Description of the task >> Locate the word "agent" in the entries below, then gather every line that holds it.

Data for processing >>
# # # #
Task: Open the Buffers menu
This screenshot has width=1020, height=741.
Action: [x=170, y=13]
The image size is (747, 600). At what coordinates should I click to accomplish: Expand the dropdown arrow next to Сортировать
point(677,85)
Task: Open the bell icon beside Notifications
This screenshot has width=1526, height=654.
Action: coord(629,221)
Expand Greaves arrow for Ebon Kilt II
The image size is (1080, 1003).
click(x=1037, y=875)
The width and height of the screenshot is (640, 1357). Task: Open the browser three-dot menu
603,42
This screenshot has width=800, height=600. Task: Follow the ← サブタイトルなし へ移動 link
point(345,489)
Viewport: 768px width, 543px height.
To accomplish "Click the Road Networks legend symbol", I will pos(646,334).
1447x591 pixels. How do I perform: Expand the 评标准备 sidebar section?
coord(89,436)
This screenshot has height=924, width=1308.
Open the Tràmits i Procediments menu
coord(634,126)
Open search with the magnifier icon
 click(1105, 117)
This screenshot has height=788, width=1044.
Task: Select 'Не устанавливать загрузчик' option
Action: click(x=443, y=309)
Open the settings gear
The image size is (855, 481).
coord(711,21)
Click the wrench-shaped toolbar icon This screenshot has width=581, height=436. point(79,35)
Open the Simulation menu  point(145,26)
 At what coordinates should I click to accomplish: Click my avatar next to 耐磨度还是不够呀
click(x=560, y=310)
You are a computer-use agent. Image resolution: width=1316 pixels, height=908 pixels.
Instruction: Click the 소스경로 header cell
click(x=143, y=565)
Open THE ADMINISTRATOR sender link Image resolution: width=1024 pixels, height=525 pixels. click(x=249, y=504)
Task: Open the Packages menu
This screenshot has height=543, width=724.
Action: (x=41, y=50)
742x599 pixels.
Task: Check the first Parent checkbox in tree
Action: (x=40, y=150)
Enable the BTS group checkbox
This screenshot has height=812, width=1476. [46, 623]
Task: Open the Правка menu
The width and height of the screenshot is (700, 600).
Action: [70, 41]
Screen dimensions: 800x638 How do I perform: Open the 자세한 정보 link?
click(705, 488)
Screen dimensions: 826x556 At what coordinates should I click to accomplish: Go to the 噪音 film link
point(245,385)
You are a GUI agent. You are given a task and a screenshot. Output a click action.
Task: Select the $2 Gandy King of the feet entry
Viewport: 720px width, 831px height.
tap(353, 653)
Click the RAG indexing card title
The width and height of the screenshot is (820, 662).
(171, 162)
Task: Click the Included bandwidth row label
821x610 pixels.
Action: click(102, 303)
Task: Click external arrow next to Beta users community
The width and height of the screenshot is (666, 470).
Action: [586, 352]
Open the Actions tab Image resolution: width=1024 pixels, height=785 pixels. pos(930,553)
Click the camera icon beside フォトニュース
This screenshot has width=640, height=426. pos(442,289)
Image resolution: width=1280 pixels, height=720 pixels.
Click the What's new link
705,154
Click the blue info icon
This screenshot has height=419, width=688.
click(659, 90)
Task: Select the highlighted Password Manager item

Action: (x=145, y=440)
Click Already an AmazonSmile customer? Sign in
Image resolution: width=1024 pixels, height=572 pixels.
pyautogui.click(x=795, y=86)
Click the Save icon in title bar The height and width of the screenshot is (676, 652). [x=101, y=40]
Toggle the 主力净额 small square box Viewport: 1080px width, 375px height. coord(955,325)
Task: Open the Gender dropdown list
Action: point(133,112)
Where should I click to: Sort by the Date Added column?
# # # #
Answer to this problem >>
You are a computer-use agent. Image resolution: width=1316 pixels, height=908 pixels.
You are a GUI agent. You are given a task and a screenshot. Output a click action.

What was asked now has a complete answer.